Yürütülen ekonomik politikalar sonucunda Türk lirası değersizleşerek, dolar karşısında tarihin en düşük seviyesine geriledi. Bunun sonucu olarak da ufukta bir enflasyon tehlikesinin de belirmesine yol açtı. Değer kaybeden liranın etkisi en yakın benzin istasyonda litre fiyatlarına bakıldığında ilk elden görülebilir. Kurşunsuz benzinin litre fiyatı da 5 lirayı aşarak enflasyonu yukarı çekecek başka bir etken olmaktadır.

Türkiye cari açık problemini 10 yılda gelinen seviye itibariyle anlık kararlarla çözülemeyecektir. Her alanda devlet yönetimine hakim “Ben yaptım, oldu” düşünce tarzı yüzünden enine boyuna düşünmeden alınan ekonomik kararlarla ülke kırılgan, dış fonlamaya bağımlı hale gelmiştir. Bu riskler alınırken ülke sadece ortalama hızda büyümüştür.

Cari açık sorununun klasik ekonomik yaklaşımlarla çözülmesi zordur. Türkiye liranın değerini düşürerek ihracatı artırma yoluna, yükselecek enflasyon ve enerji faturası nedeniyle gidemeyecektir. Tarif ve kotalarla ithalatı dizginlemek bu dönemde gerçekçi bir yaklaşım değildir.
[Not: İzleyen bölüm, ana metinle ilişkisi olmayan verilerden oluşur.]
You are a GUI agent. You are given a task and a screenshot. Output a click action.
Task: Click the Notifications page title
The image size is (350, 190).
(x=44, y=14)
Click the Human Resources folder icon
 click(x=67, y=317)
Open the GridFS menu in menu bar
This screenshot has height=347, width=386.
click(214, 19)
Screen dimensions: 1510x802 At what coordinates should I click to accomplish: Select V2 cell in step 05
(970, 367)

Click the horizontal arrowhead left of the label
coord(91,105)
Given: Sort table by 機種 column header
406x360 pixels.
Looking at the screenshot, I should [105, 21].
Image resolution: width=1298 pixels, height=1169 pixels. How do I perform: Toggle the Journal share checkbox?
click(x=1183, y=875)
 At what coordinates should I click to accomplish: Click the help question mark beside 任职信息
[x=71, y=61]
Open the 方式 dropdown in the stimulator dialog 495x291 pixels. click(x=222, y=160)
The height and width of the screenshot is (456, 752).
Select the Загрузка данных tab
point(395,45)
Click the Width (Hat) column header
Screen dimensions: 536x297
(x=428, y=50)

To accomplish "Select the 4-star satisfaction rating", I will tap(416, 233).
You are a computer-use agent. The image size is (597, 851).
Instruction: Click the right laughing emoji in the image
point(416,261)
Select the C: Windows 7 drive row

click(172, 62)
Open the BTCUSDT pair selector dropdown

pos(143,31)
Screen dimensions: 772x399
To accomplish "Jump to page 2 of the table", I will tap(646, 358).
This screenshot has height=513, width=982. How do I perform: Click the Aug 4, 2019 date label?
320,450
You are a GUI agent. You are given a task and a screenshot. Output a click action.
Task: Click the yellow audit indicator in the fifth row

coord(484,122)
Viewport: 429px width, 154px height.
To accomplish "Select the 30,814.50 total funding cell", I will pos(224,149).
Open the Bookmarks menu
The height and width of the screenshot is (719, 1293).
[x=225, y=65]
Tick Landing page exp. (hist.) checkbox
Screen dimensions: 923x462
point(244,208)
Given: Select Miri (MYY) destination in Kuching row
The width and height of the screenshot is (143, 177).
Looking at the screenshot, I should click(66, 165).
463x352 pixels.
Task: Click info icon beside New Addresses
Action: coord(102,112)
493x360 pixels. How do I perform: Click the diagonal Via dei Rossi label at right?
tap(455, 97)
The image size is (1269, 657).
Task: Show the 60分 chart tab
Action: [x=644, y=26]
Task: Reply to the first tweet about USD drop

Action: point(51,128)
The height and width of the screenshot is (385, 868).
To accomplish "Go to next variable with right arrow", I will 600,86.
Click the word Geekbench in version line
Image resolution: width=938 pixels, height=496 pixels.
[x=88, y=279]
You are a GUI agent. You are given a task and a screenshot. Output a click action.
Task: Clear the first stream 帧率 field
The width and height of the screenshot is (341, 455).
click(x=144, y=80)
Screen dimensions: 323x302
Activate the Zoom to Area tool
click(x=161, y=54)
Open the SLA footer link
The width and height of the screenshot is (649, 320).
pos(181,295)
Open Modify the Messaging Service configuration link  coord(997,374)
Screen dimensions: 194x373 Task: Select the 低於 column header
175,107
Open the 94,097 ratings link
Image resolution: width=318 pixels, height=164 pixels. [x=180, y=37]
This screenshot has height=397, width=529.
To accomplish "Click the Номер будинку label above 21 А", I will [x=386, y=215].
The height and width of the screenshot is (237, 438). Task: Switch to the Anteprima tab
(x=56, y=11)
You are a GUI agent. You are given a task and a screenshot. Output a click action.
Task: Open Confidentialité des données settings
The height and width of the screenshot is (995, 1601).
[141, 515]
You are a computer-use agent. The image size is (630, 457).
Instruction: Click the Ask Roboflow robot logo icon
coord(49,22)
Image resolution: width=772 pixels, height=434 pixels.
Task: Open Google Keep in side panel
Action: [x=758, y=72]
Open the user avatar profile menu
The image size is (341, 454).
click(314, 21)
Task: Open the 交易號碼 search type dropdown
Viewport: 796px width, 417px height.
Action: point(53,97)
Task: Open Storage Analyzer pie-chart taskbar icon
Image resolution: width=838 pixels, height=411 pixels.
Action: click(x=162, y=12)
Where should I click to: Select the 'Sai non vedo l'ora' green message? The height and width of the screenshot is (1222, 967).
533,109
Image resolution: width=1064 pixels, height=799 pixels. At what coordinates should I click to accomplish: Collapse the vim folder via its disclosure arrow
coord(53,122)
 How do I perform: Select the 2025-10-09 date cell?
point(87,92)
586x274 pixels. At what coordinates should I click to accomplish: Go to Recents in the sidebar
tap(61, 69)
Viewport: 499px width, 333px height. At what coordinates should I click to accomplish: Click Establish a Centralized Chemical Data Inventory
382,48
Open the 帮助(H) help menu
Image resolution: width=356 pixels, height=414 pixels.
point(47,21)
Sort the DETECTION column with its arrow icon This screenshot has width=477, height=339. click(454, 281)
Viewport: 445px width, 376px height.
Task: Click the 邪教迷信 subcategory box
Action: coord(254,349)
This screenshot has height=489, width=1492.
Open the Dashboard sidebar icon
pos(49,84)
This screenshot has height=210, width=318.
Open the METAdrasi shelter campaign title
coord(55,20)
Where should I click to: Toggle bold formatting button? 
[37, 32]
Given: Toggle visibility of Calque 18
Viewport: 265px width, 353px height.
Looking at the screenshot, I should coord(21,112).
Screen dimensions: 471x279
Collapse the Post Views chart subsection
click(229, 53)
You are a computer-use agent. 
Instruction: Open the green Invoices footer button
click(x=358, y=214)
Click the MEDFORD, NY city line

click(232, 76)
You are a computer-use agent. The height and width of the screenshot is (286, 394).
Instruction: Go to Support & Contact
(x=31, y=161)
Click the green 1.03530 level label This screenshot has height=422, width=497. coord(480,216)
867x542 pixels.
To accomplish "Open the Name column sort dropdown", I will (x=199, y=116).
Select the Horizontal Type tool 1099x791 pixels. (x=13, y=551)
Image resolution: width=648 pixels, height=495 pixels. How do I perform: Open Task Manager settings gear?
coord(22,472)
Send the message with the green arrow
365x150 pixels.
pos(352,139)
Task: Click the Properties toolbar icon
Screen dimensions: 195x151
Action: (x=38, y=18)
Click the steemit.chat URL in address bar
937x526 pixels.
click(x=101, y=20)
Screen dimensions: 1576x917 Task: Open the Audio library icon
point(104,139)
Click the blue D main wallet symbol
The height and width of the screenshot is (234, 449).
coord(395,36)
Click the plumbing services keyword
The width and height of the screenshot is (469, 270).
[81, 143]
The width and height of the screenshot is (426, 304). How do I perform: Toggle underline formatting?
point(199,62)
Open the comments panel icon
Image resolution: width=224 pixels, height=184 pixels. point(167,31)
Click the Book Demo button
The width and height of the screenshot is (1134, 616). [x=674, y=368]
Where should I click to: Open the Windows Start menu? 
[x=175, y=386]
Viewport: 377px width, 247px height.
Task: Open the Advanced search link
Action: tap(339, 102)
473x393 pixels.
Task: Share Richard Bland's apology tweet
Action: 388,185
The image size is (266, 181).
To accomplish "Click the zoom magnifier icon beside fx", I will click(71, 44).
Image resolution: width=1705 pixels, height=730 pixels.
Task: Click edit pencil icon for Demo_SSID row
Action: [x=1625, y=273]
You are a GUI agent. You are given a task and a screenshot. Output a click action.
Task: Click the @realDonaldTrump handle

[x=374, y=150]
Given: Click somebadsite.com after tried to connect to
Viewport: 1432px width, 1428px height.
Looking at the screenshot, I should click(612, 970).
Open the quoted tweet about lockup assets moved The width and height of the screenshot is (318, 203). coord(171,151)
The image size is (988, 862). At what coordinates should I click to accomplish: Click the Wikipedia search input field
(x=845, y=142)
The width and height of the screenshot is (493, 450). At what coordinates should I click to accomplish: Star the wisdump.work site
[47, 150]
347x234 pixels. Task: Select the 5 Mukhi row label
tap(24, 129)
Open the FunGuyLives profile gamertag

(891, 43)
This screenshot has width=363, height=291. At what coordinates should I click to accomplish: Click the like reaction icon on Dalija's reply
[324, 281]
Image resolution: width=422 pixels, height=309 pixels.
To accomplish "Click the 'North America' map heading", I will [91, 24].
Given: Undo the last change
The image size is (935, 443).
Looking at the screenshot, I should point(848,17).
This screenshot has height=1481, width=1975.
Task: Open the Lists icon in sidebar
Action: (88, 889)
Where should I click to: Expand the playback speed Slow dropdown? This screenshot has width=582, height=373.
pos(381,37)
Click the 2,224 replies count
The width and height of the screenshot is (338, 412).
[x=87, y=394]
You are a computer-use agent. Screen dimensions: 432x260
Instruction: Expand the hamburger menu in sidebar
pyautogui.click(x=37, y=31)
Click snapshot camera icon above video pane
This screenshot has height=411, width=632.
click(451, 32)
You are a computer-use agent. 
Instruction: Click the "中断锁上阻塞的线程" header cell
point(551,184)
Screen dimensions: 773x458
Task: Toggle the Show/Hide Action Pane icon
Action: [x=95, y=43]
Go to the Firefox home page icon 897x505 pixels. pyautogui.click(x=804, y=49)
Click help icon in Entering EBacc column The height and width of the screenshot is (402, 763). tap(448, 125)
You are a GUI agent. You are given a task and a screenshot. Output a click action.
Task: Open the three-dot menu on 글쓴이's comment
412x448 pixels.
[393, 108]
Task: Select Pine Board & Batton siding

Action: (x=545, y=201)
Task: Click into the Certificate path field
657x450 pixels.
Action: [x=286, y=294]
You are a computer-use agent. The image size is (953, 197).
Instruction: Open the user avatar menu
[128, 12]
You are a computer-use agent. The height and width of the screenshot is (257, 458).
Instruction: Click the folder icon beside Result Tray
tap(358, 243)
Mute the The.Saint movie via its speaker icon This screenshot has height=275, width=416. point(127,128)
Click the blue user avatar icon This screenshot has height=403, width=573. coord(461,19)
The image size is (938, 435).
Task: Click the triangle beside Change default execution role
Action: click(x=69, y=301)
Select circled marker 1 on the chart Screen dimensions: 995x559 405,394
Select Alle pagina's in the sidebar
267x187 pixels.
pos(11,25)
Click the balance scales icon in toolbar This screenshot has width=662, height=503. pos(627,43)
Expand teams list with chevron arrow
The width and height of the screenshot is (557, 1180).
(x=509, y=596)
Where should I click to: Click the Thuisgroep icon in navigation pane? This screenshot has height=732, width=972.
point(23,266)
Problemin çözümü Türkiye’nin katma değeri fazla ileri teknoloji ürünlerine yatırım yapacak bir strateji geliştirmesinde yatmaktadır. Devlet gerekli destekleri sağlayarak teknoloji, biyoloji, makine sanayii gibi sektörlerde atılım yaratabilecek beyinleri ülkeye çekmelidir.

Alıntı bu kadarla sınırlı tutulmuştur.